(RECORDS FOR THE EXERCISE begins)

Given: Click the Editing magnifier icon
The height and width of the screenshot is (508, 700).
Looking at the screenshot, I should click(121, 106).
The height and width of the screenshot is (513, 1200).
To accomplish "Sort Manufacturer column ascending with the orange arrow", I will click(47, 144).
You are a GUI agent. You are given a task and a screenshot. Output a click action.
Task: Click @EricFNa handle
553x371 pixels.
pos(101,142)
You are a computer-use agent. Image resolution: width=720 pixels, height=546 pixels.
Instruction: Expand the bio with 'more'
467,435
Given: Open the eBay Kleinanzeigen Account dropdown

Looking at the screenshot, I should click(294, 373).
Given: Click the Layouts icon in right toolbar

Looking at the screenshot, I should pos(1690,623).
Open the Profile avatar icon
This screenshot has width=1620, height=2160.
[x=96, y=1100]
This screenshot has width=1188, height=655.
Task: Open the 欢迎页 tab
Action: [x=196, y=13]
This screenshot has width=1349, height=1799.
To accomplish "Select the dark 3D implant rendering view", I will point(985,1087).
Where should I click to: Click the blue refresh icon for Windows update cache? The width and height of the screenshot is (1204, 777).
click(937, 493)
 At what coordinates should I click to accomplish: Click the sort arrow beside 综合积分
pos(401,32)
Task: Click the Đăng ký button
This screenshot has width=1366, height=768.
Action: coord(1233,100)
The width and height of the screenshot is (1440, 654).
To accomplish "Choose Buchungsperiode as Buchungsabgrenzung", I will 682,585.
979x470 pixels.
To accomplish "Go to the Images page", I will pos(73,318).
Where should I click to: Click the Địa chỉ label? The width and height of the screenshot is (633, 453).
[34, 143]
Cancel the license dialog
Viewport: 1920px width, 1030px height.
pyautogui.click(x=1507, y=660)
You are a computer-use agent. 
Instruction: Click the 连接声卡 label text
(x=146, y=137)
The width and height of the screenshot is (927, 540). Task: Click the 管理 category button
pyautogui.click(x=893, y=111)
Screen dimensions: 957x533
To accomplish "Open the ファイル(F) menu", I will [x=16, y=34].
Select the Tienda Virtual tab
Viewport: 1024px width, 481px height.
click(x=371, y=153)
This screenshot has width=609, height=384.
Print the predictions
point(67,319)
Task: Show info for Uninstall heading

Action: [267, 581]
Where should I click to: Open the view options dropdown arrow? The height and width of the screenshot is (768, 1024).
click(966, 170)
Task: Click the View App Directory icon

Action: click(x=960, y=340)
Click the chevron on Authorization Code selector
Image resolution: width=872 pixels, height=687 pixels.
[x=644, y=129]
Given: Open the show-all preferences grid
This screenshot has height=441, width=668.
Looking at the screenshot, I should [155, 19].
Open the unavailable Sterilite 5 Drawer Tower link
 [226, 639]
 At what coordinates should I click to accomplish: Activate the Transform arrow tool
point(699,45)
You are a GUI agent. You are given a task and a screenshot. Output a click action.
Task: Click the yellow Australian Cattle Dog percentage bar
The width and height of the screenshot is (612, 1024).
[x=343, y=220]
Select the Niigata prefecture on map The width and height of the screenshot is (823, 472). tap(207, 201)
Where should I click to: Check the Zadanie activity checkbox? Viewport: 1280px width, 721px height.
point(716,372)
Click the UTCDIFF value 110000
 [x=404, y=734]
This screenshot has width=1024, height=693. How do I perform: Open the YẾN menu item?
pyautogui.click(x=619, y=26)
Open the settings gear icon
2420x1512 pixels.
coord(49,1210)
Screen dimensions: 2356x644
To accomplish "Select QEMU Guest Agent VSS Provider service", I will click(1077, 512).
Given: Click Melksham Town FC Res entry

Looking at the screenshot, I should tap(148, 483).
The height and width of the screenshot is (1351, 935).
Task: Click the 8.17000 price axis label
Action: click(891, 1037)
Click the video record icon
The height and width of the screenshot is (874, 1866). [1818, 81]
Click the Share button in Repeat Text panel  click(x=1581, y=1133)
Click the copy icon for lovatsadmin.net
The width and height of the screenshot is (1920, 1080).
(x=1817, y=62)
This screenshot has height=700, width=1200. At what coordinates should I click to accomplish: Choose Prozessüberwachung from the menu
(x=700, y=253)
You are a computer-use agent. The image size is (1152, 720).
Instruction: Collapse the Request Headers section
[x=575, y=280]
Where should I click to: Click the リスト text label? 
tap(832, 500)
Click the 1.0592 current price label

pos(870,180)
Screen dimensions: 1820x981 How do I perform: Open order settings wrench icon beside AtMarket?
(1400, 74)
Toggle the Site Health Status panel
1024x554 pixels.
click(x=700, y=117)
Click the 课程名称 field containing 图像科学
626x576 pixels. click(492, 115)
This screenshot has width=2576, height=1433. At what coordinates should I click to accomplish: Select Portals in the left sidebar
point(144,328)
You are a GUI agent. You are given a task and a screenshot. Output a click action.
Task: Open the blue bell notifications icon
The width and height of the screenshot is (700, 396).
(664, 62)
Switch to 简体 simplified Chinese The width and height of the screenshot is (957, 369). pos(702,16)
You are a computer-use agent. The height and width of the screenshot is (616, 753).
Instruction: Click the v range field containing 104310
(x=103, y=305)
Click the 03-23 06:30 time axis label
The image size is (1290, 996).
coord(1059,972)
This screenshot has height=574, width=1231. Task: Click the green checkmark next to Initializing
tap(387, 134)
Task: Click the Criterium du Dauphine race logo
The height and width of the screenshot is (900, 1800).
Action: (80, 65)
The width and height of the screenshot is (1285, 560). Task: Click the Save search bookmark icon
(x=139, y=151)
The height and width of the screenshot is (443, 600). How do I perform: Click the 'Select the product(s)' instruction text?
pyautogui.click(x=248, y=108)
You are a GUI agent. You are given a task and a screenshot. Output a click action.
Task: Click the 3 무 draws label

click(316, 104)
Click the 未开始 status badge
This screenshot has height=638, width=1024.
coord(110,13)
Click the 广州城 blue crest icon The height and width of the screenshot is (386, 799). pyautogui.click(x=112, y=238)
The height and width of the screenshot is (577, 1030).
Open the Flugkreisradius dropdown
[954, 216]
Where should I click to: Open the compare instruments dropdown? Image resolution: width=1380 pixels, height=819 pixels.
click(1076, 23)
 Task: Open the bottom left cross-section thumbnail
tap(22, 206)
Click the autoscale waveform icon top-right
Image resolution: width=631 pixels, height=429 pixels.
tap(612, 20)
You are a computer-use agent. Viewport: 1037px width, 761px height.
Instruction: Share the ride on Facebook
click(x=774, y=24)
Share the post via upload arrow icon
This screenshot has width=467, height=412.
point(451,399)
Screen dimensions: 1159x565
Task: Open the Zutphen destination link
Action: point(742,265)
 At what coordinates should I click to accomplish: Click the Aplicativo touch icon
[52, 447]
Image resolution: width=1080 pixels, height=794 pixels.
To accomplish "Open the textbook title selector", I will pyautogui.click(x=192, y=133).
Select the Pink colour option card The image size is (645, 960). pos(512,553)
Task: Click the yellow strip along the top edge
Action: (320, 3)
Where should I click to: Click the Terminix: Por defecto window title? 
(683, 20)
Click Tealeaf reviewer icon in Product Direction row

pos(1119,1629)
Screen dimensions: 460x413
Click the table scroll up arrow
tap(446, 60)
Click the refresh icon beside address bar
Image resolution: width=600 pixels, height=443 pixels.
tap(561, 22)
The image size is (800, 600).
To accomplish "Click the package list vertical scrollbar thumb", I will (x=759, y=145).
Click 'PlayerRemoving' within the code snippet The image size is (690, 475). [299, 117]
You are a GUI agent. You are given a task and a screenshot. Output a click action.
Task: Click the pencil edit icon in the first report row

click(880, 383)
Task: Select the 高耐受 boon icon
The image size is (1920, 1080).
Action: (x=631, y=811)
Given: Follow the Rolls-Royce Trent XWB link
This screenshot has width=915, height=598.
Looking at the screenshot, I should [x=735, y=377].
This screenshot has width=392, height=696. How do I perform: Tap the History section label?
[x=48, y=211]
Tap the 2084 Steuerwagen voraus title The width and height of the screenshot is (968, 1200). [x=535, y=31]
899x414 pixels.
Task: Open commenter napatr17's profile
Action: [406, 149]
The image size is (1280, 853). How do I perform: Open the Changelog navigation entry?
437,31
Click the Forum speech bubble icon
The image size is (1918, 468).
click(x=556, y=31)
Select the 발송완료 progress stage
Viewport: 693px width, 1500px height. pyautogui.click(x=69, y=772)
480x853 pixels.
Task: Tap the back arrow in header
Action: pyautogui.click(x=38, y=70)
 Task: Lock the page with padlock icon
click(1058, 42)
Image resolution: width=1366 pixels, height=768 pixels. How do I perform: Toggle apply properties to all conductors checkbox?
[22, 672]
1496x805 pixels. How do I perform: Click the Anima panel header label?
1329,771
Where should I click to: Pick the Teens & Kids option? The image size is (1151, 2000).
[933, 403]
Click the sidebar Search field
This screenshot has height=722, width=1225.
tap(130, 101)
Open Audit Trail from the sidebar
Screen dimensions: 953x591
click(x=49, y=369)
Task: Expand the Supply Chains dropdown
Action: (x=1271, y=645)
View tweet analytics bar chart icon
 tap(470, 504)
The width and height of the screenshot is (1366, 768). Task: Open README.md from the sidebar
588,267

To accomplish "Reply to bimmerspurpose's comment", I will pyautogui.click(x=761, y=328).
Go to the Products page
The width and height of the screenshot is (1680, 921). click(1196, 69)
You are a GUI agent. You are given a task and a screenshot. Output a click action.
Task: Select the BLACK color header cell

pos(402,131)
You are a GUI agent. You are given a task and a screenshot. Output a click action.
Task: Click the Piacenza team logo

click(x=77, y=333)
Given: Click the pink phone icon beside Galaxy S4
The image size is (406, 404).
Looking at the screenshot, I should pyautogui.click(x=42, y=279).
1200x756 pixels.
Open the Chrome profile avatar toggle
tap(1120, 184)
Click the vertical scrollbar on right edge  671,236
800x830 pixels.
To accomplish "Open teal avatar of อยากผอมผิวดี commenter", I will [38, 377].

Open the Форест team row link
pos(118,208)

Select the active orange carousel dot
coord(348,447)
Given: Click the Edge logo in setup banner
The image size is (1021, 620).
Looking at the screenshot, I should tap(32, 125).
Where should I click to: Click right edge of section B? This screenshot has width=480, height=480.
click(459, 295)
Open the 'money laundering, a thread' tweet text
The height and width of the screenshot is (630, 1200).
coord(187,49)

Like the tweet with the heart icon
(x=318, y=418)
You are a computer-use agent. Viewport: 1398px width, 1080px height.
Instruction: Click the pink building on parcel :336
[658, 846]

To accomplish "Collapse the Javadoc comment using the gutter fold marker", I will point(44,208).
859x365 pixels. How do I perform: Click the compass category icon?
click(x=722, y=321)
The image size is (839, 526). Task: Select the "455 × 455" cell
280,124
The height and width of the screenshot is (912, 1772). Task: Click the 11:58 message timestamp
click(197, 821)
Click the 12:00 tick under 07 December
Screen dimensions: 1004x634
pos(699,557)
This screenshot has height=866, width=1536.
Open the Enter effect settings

(RECORDS FOR THE EXERCISE ends)

> **EXERCISE REQUIREMENTS**
Wherever the word "selector" appears in a line of the data, copy that line.

> **EXPECTED ANSWER**
Click the chevron on Authorization Code selector
To accomplish "Open the textbook title selector", I will pyautogui.click(x=192, y=133).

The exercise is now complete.